On the rare occasion that I scrape a site for a project I'm usually less worried...

rauljara · on May 11, 2011

I recently had to scrape the yellow pages for a list of doctors around chicago. My first script caused them to block my ip address. The warning page was cute, it said I had violated one or more of Asimov's 3 laws of robotics.

I wrote a second script that included delays between loading pages (just 10-15 seconds, some longer pauses every 10 pages or so) and it ran for a whole day without being blocked.

ctide · on May 11, 2011

I've done a lot of scraping on a variety of projects, and basically as long as you keep your scrapers from going out of control, you won't get banned.

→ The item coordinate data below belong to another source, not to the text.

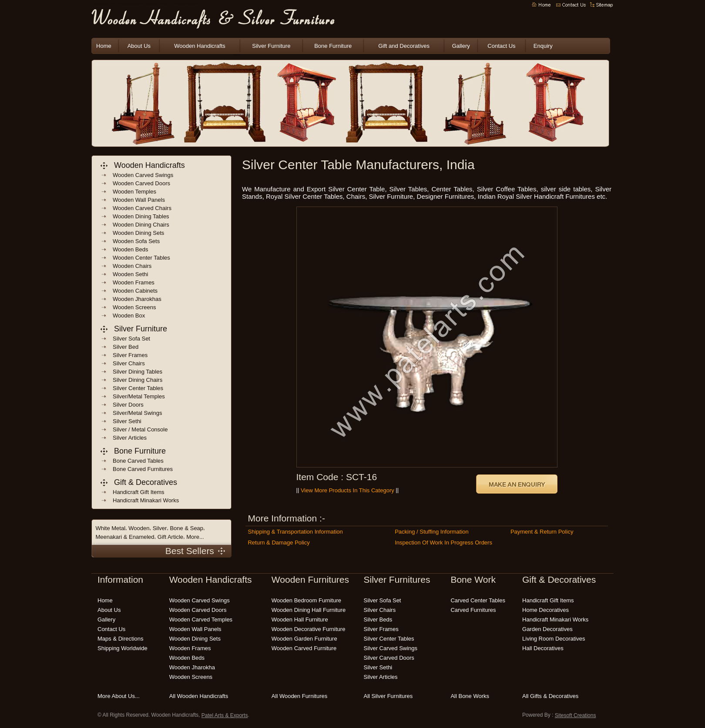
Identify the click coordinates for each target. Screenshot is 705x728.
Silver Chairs (129, 363)
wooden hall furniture (300, 619)
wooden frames (134, 282)
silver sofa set (383, 600)
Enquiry (543, 46)
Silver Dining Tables (138, 371)
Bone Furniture (333, 46)
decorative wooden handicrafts (150, 4)
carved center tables (478, 600)
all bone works (470, 696)
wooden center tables (141, 257)
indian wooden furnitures (144, 4)
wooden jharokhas (137, 299)
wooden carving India (165, 4)
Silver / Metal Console (140, 429)
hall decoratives (543, 648)
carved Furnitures (473, 610)
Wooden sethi (130, 274)
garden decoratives (547, 629)
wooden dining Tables (141, 216)
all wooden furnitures (299, 696)
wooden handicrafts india (134, 4)
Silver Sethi (127, 421)
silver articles (381, 677)
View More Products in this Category (347, 490)
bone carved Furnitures (143, 469)
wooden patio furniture (180, 4)
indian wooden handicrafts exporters (111, 4)
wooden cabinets (135, 291)
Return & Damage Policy (279, 542)
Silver (160, 528)
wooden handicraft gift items (160, 4)
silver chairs (380, 610)
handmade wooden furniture (190, 4)
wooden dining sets (138, 233)
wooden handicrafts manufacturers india (95, 4)
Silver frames (130, 355)
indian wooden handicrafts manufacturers (103, 4)
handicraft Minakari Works (146, 500)
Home (104, 46)
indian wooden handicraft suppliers (118, 4)
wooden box (129, 315)
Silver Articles (130, 437)
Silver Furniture (271, 46)
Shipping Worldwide (122, 648)
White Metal (110, 528)
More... (195, 537)
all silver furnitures (388, 696)
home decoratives (545, 610)
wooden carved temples (201, 619)
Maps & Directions (120, 638)
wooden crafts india (139, 4)
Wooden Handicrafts (124, 4)
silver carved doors (389, 658)
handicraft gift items (138, 492)
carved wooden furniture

thibaut_barrere · on May 11, 2011

Each time I had to use scraping (like for http://hackerbooks.com or http://learnivore.com) I choosed to ask the owner first. I think it's better to get in touch and just ask.

tszming · on May 11, 2011

Just an (evil) idea: Create some free iPhone app/game, scrape the site in user's iPhone and send to your server.

gtani · on May 11, 2011

Less evil: read about how duckduckgo uses Boss and Bing APIs

http://www.gabrielweinberg.com/blog/2010/08/thoughts-on-yaho...

-----------------

and check http://www.reddit.com/r/datasets and infochimps, maybe dataset is already out there

--------------------

and ...never spider from home, you'll always screw something up: referrer HTTP header, user agent, random wait time between requests,

http://streamhacker.com/2010/10/04/perils-web-crawling/

http://news.ycombinator.com/item?id=2463058 see first comment

bengl3rt · on May 11, 2011

I thought of something similar, though less surreptitious. I run a website that relies on a fairly enormous quantity of scraped data. To keep its dataset current I need a huge, continuous scraping cluster. I thought about letting people run a little thing in their system tray so that when the network interface on their computer is idle, it becomes part of my scraping cluster. I would be completely upfront with them about what it is doing - it would serve as a non-monetary way for them to contribute meaningfully to the operation of my site.